*** Provided information ***

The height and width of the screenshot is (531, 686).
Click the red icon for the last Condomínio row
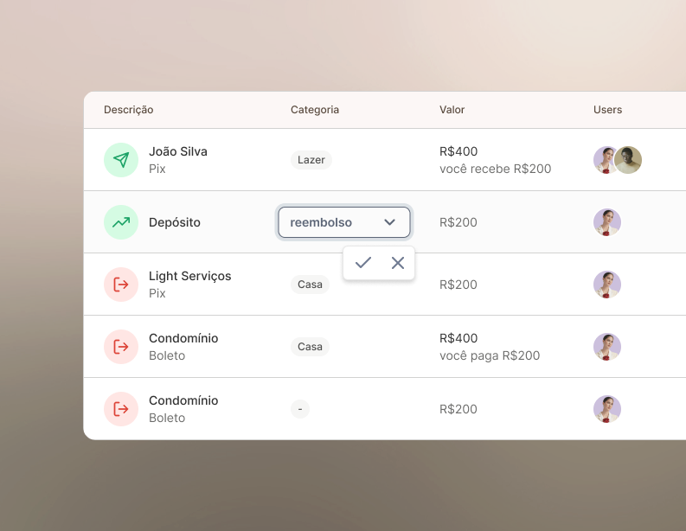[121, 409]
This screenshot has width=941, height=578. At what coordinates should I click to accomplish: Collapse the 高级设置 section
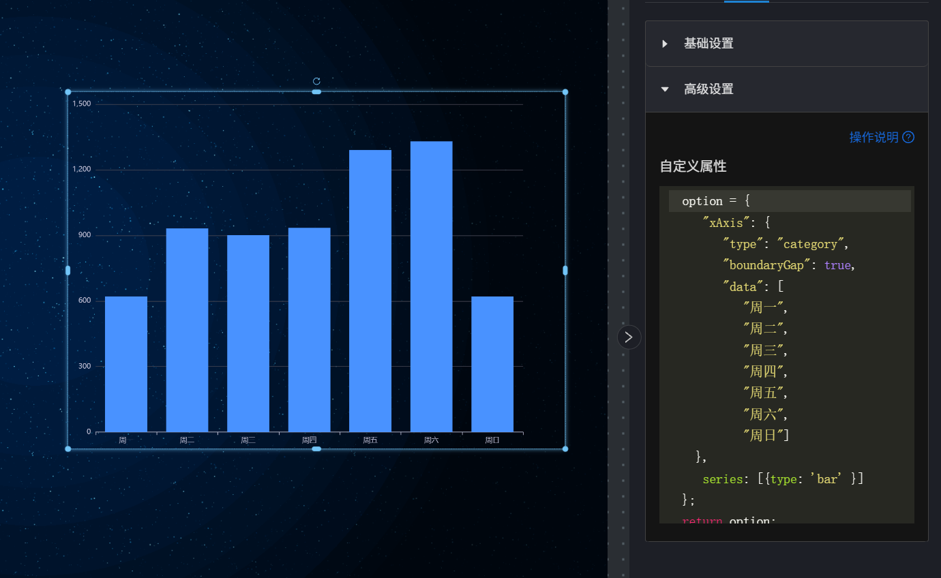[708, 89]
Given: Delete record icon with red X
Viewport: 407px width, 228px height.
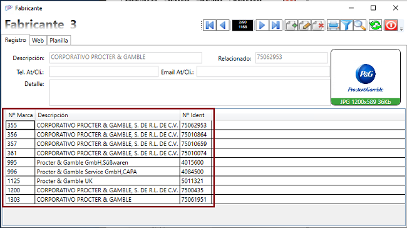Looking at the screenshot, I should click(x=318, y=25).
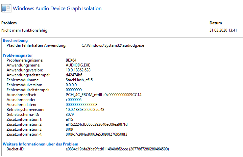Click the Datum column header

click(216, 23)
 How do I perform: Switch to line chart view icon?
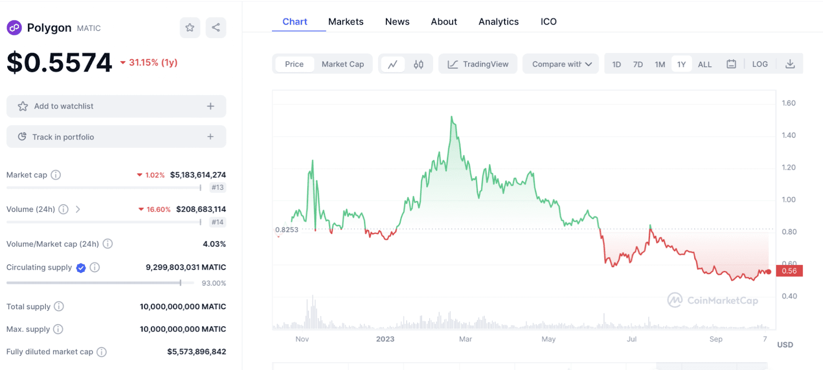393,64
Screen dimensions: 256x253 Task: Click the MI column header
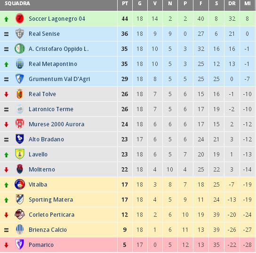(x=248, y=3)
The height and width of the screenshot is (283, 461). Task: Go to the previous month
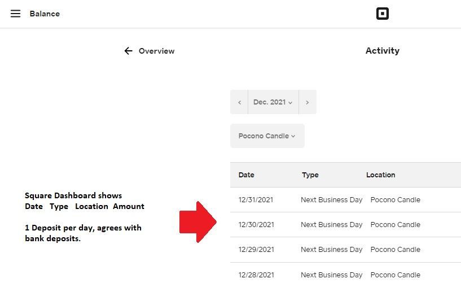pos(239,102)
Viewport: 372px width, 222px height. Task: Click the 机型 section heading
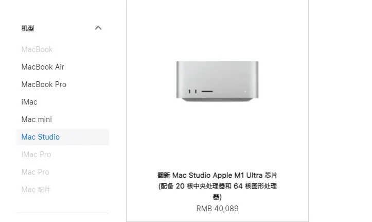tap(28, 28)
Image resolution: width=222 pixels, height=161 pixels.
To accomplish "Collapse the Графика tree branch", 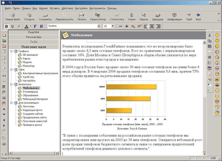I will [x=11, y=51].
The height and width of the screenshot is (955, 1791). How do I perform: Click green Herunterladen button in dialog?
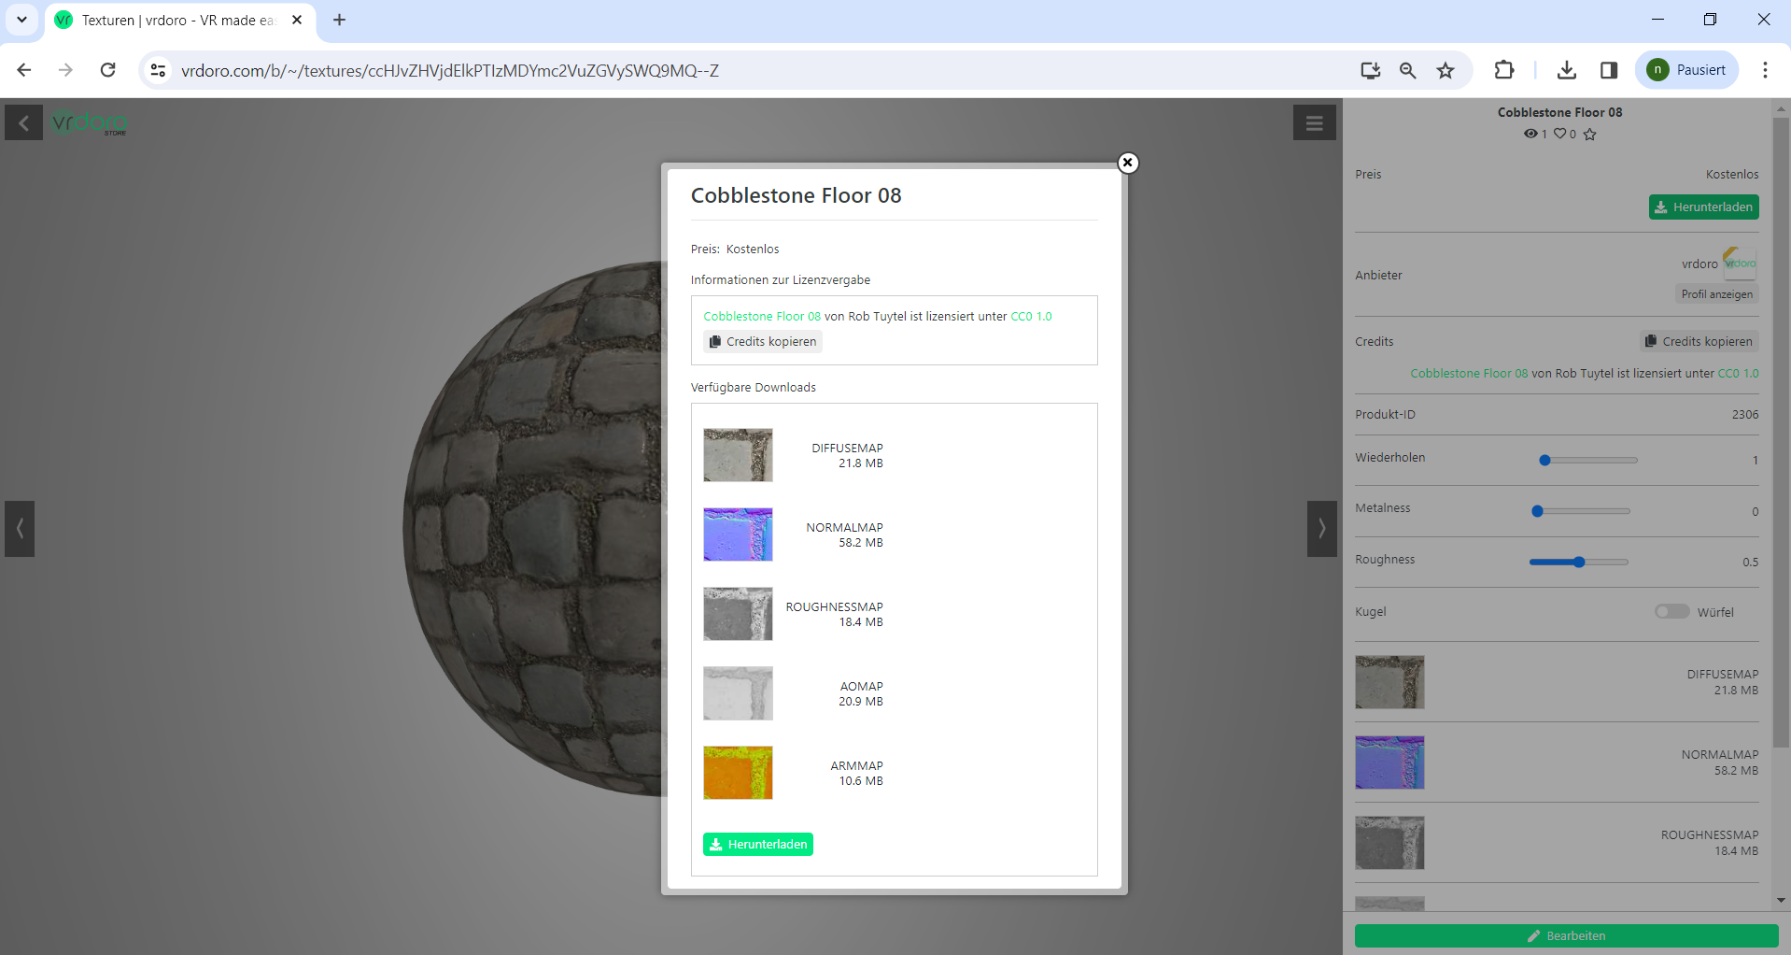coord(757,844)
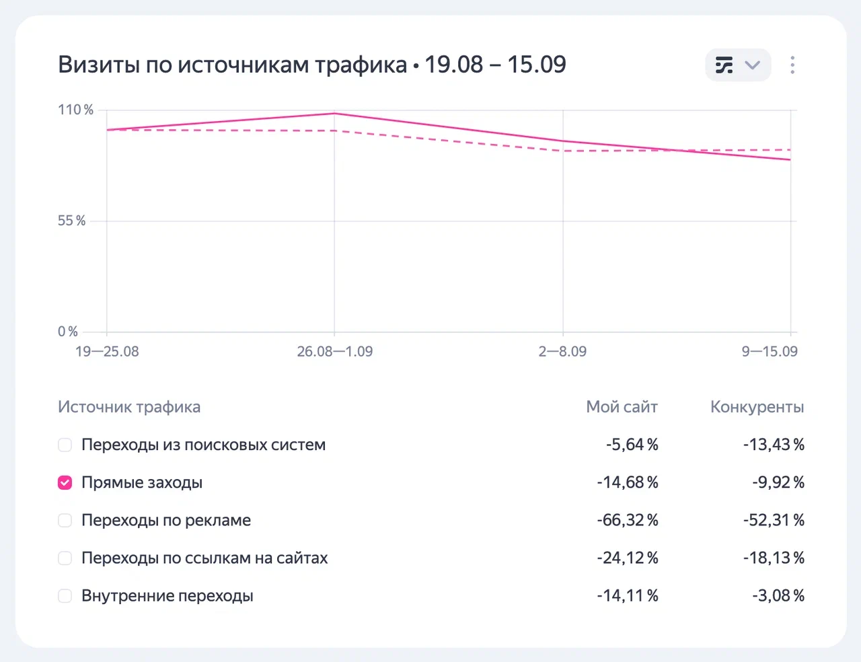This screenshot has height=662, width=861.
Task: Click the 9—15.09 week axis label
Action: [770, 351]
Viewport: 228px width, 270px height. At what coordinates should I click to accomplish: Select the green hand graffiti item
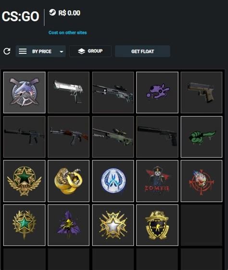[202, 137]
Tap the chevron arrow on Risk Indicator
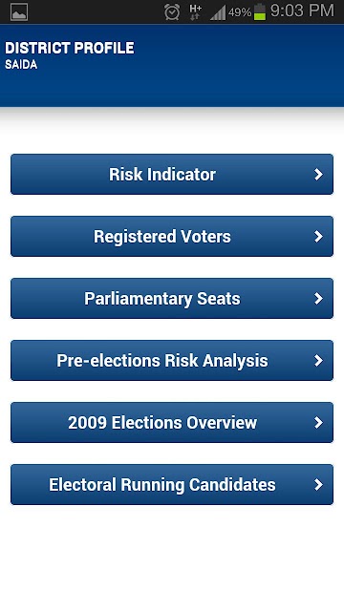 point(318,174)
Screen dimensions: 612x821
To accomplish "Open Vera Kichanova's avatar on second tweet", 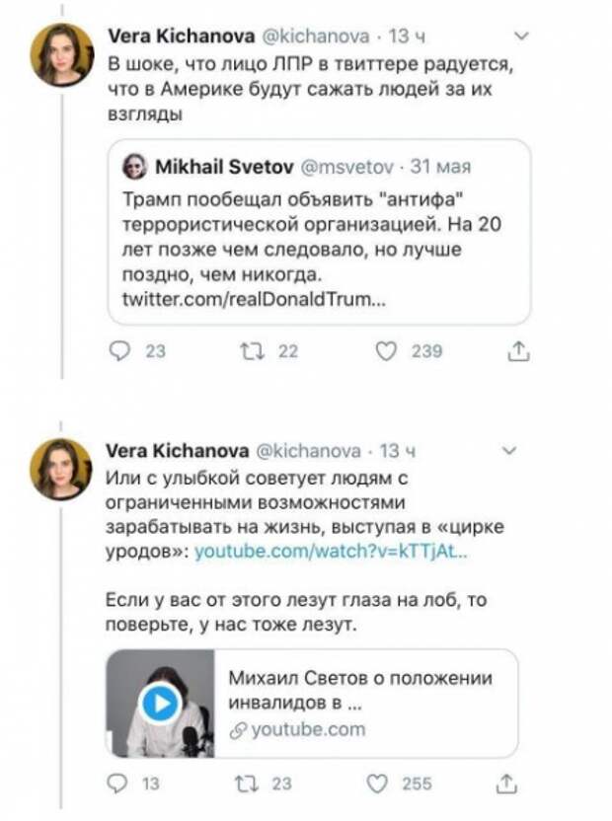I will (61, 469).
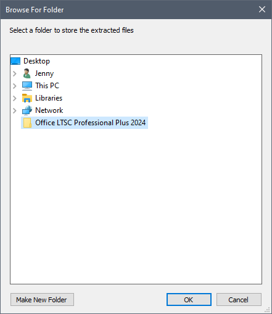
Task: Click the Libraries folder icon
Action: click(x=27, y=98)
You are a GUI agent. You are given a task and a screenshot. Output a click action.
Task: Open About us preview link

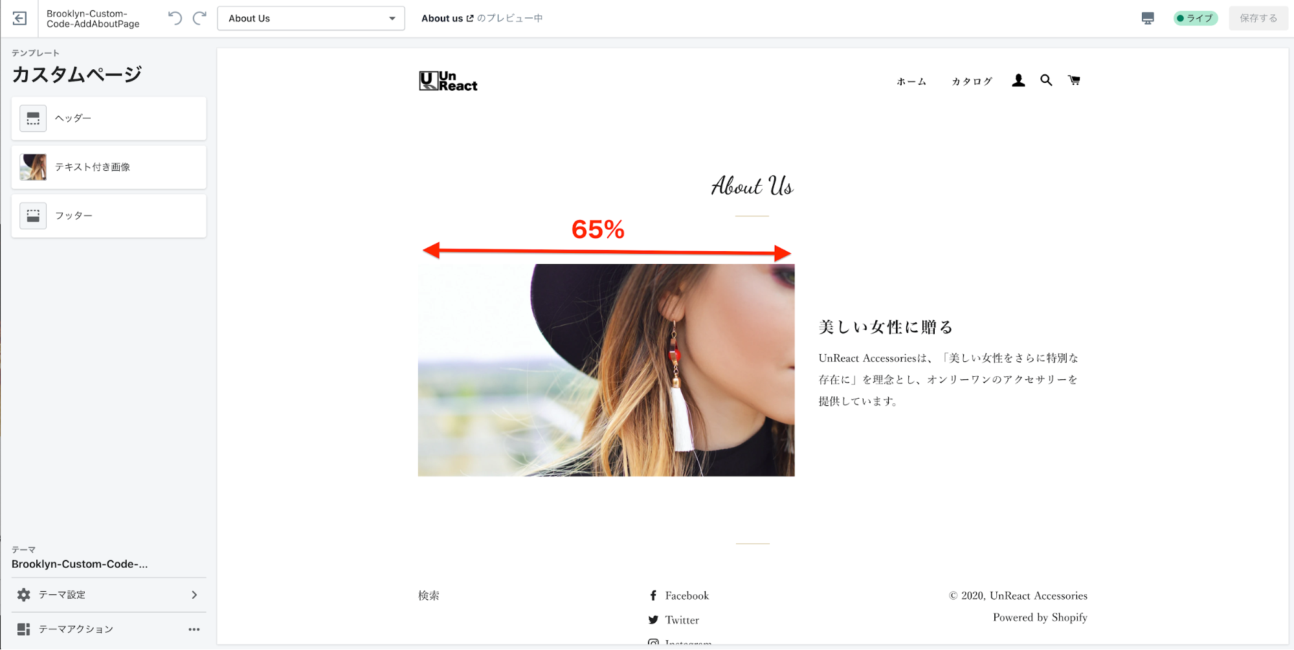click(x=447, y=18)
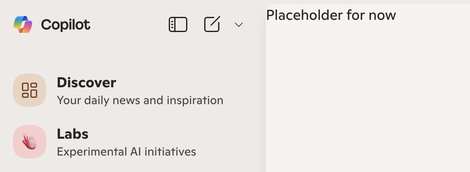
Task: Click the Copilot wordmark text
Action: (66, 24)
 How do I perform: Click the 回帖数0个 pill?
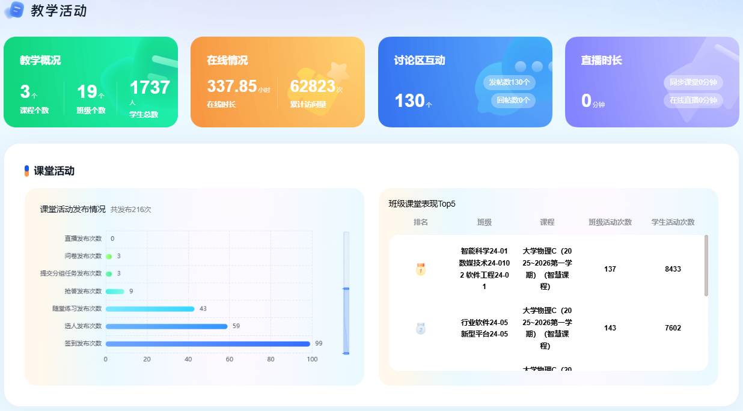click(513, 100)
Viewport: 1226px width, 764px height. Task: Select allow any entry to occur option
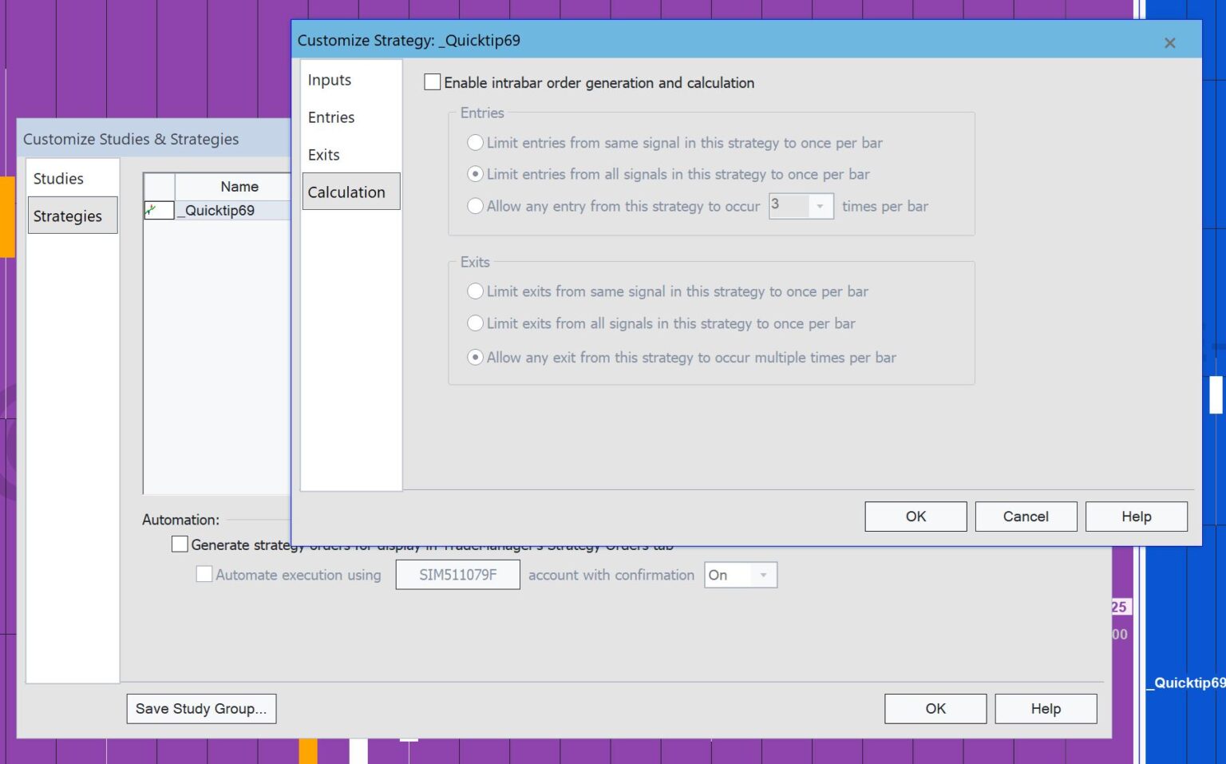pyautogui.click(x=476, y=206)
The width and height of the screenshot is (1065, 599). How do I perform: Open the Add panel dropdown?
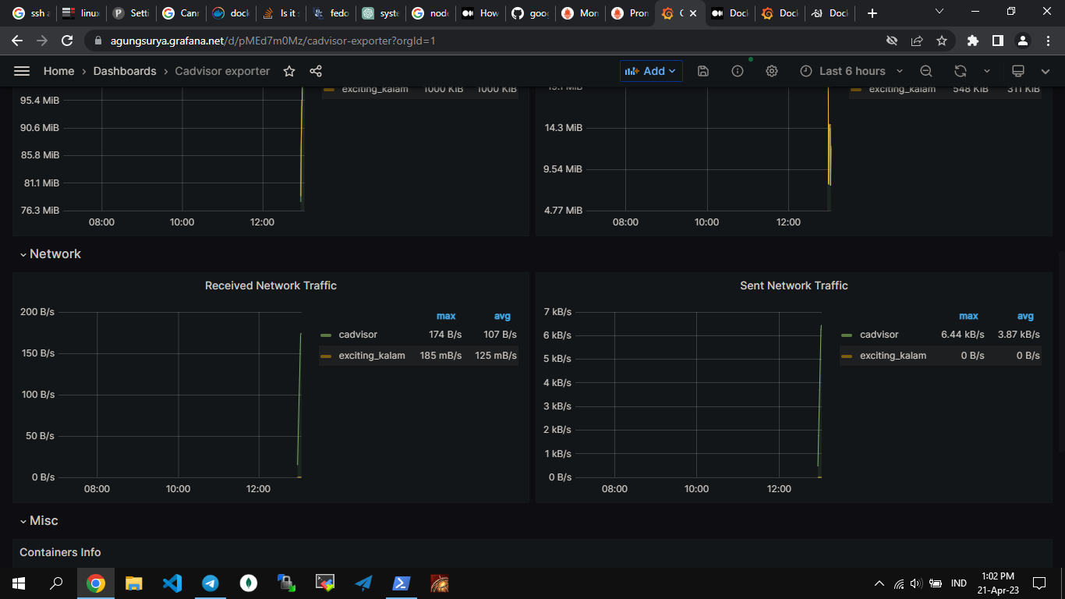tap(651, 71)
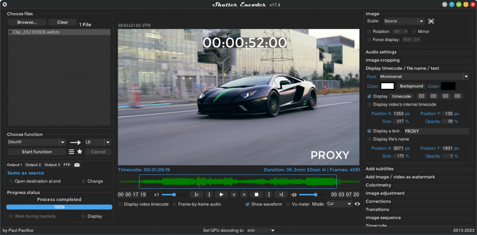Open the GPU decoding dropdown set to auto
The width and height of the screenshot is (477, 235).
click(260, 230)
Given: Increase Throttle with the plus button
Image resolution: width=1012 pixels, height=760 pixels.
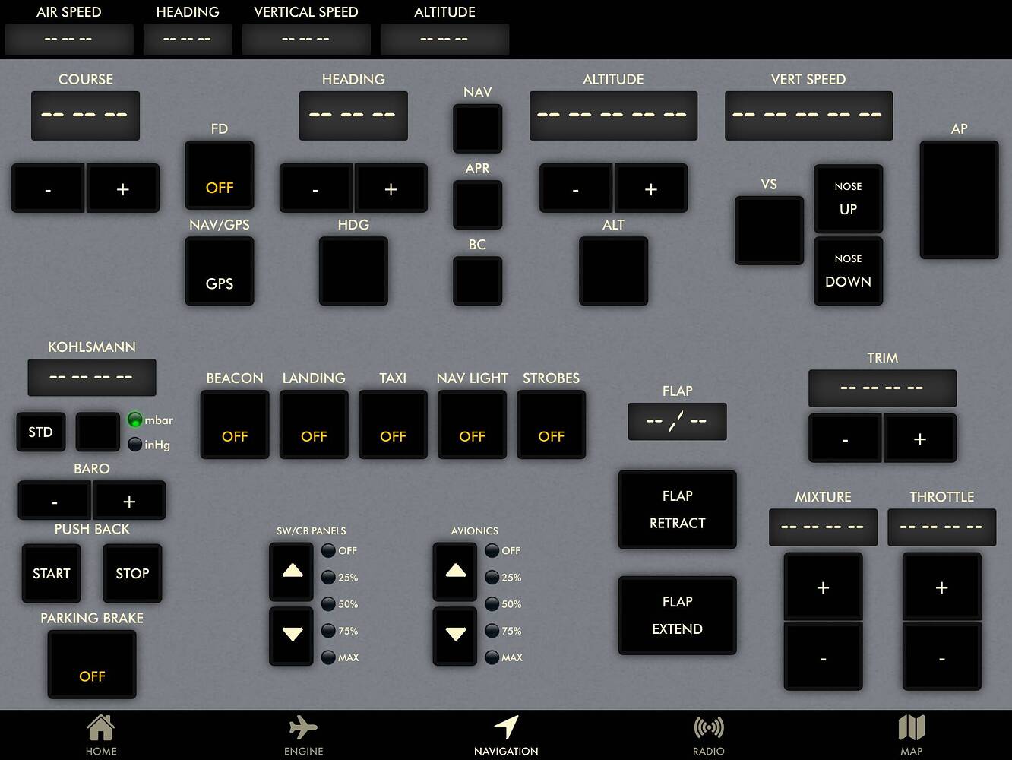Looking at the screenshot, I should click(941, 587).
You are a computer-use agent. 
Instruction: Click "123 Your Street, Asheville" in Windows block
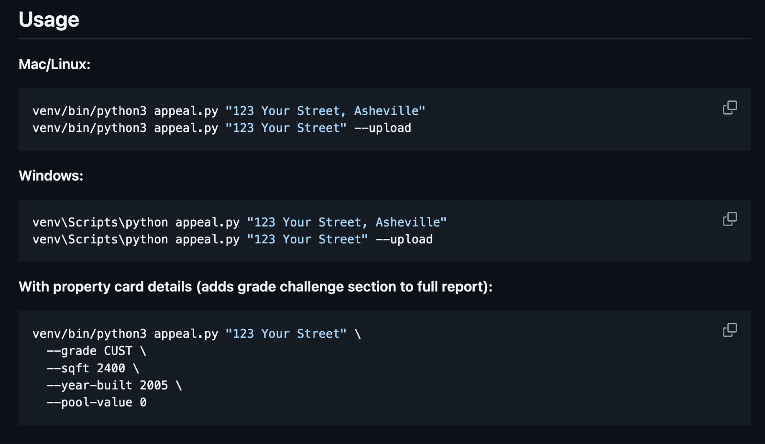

***

**Exercise brief:** The lines from the one holding "Task: Open About us preview link" through the end of the entries are to be transcribed exactly, both ends included, with the pictures left out.

**Solution:**
Task: Open About us preview link

click(x=447, y=18)
Task: Click the Copilot wordmark text
Action: (66, 24)
 How do I perform: Click the 回帖数0个 pill?
click(513, 100)
Viewport: 1226px width, 764px height. Task: Select allow any entry to occur option
pyautogui.click(x=476, y=206)
The width and height of the screenshot is (1065, 599). How do I perform: Open the Add panel dropdown?
tap(651, 71)
Open the GPU decoding dropdown set to auto
The width and height of the screenshot is (477, 235).
click(260, 230)
Given: Increase Throttle with the plus button
Image resolution: width=1012 pixels, height=760 pixels.
Looking at the screenshot, I should click(941, 587).
You are a computer-use agent. 
Instruction: Click "123 Your Street, Asheville" in Windows block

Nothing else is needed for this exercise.